- [Challenge 1]:
Change "Amazon Textract" to "AWS Textract" in the Amazon Textract receipts notebook, and give the passage between "### Amazon Textract" and "organize the dataset.", inclusive.
- [Challenge 2]:
Carry on the Amazon Textract receipts notebook from the point where it stops.

#### Quoted text ####

### Amazon Textract - Receipts Demo

In the following notebook, we will examine the use of Amazon Textract in order to perform optical character recognition (OCR), and then use Amazon Machine Learning to organize the dataset.

### General Imports

These are the libraries which we will require in order to complete different types of operations

In [1]:
import boto3
import sagemaker
import sys
import os
import re
import numpy as np
import pandas as pd
import subprocess
from sagemaker import get_execution_role
from sagemaker.amazon.amazon_estimator import get_image_uri
import gzip
from io import BytesIO
import zipfile
import random
import json
import matplotlib.pyplot as plt
import matplotlib.image as mpimg
from sklearn.metrics import classification_report


### Constant Set-up
Configure all global constants here, these are variables which will remain constant throughout the execution of the notebook.

In [2]:

# NOTE: S3 bucket name must begin with "deeplens-" for DeepLens deployment
bucket_name='aws-demo-receipts'
prefix = '' #only use this if you want to have your files in a folder 
dataset_prefix = 'receipts_data'
training_data_prefix = 'training_data'
output_data = 'output_data'

### Environment Setup

Setting up the environment involves ensuring all the corret session and IAM roles are configured. We also need to ensure the correct region and bucket is made available.

In [3]:
def setup_env():
    
    role = get_execution_role()

    sess = sagemaker.Session()

    
    AWS_REGION = 'us-east-1'
    s3 = boto3.resource('s3')

    s3_bucket = s3.Bucket(bucket_name)

    if s3_bucket.creation_date == None:
    # create S3 bucket because it does not exist yet
        print('Creating S3 bucket {}.'.format(bucket))

#### Source excerpt ####

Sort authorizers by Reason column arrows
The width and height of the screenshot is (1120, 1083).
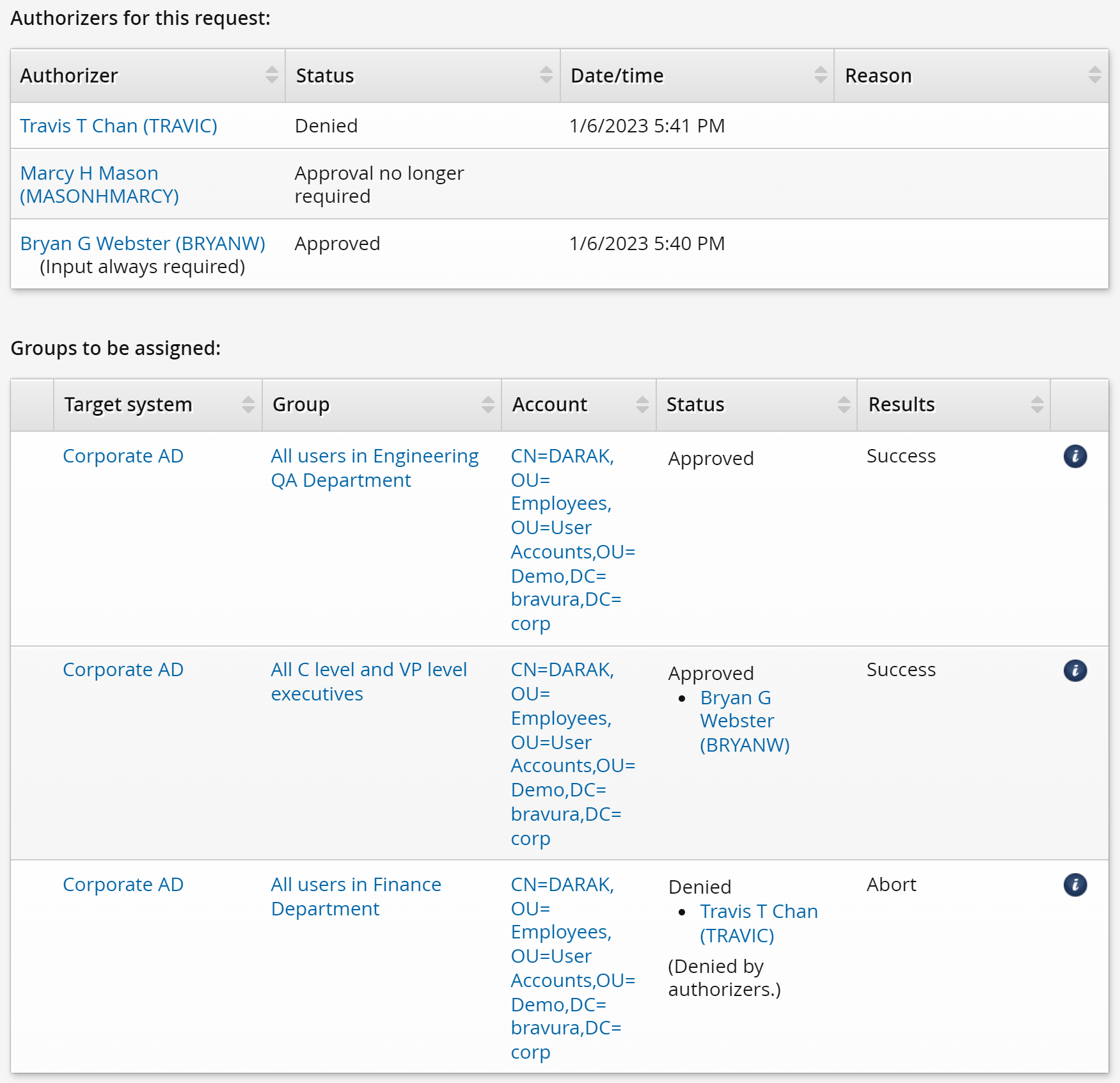[x=1094, y=75]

####

- [Expected answer 1]:
### AWS Textract - Receipts Demo

In the following notebook, we will examine the use of AWS Textract in order to perform optical character recognition (OCR), and then use Amazon Machine Learning to organize the dataset.

- [Expected answer 2]:
        resp = s3.create_bucket(
            ACL='private',
            Bucket=bucket
        )
    else:
        print('Bucket already exists')
    return role, sess, AWS_REGION, s3,s3_bucket

role, sess,  AWS_REGION, s3, s3_bucket = setup_env()

Bucket already exists


### Download Data and Create Manifest

Here we are goin to download the data to our bucket if it does not already exist. This dataset is a pre-compiled dataset of car images which contain 2 typers:

- Whole (e.g. without damage)
- Damaged (e.g. those with damage)

The following create_dataset method will first download the Zip of the data, and then unpack it to the bucket named in the global constants



In [4]:
def create_dataset(bucket_name, s3_bucket):
    
    dataset_key = 'car-damage-dataset.zip'
    objs = list(s3_bucket.objects.filter(Prefix=dataset_key))
    if len(objs) > 0 and objs[0].key == dataset_key:
        exists = True
        print('{} Already Exists'.format(dataset_key) )
    else:
        exists = False
    
    if not exists:
    
        bucket = bucket_name
        #copy first

        source= { 'Bucket' : 'public-datasets', 'Key': dataset_key}
        s3_bucket.copy(source, dataset_key)


        s3 = boto3.client('s3', use_ssl=False)
        Key_unzip = dataset_unpacked_dir

    
        s3_resource = boto3.resource('s3')
        #Now create zip object one by one, this below is for 1st file in file_list
        zip_obj = s3_resource.Object(bucket_name=bucket_name, key=dataset_key)
        print('Unpacking {}\n'.format(dataset_key))
        
        print (zip_obj)
        buffer = BytesIO(zip_obj.get()["Body"].read())
        z = zipfile.ZipFile(buffer)
        for filename in z.namelist():
            file_info = z.getinfo(filename)
            s3_resource.meta.client.upload_fileobj(
                z.open(filename),
                Bucket=bucket_name,
                Key=Key_unzip + f'{filename}')
            
        
    
# create_dataset(bucket_name, s3_bucket)